Second Contact Part II
There’ something refreshing about hard SF. The writers whom I admired (and still do to a lesser extent) didn’t care about literary skills - their characters were one dimensional, the plots were linear and the pacing and dialog was pedestrian - but that’s because these stories weren’t about people but about ideas.
Imagine a civilization so vast that it’s future can be predicted with the exactitude we bring to insurance premiums. That’s psychohistory, an interesting idea that Asimov develops over several books. The possibility of psychohistory is fascinating even if- or especially if - its novelistic depiction resembles an infomercial more than it does a work of art.
Like romance novels and pulp detective fiction, science fiction draws its energy from a visceral need of the modern world and replacing that energy with elegance is a bad idea. One of my favorite pieces of hard SF is Arthur C. Clarke’s ‘The City and the Stars,’ in which he talks about human civilization hitting the limits of that stage of development.
This being hard SF, the novel paints a future that lasts millions of years, but I think Clarke is essentially right in his assessment of our condition today: we have reached the limits of our civilization and the physical sciences have to give way to the biological and cognitive sciences as we meditate upon ourselves.

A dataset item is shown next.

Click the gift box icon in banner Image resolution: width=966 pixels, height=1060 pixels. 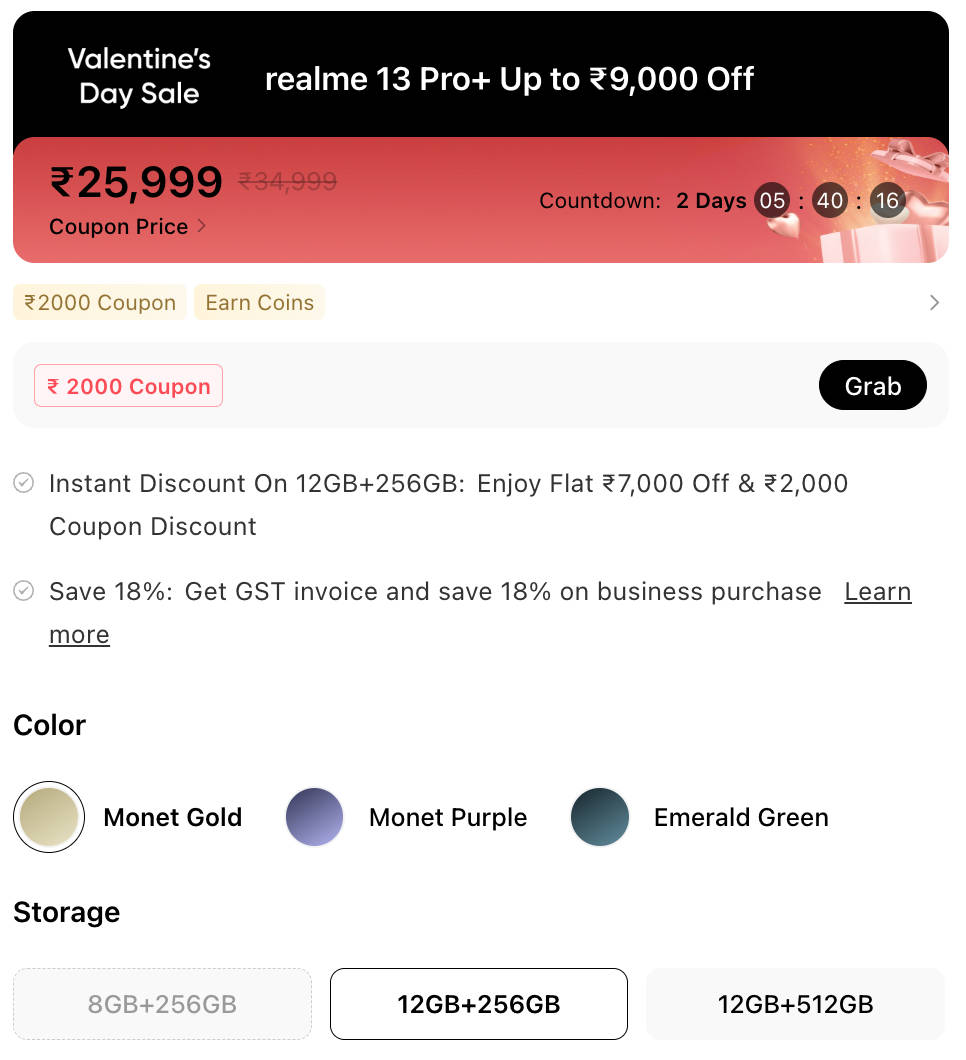pos(880,215)
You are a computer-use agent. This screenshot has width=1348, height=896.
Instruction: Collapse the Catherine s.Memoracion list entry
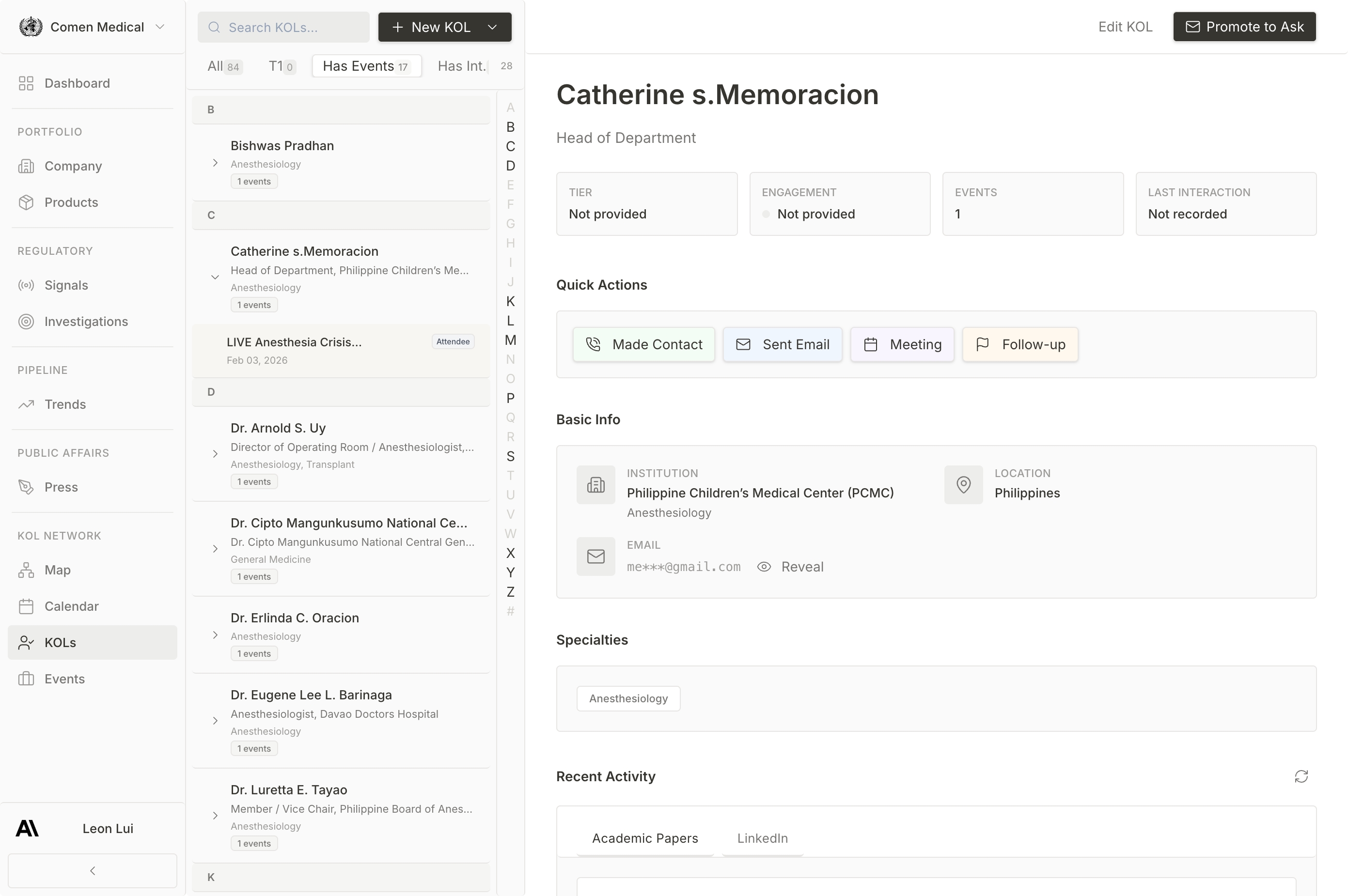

That’s almost the essence of second contact, but it’s not quite there.
Replacing one science by another science is not enough: we have to renew the philosophical impulse in the light of this return. Also, meditating on our condition isn’t enough if we set aside the context in which that condition is now embedded: the Planet. Bruno Latour makes a version of that point in his recent book, Facing Gaia.
Borrowing from Latour, we can formulate an analogy that goes:
So what happens when the distinction between nature and society dissolves and, as a result, so does the corresponding distinction between science and politics? How do we formulate new ways of being with others and ways of knowing that go with that being?
I firmly believe our return journey has to start with Second Contact with the Earth.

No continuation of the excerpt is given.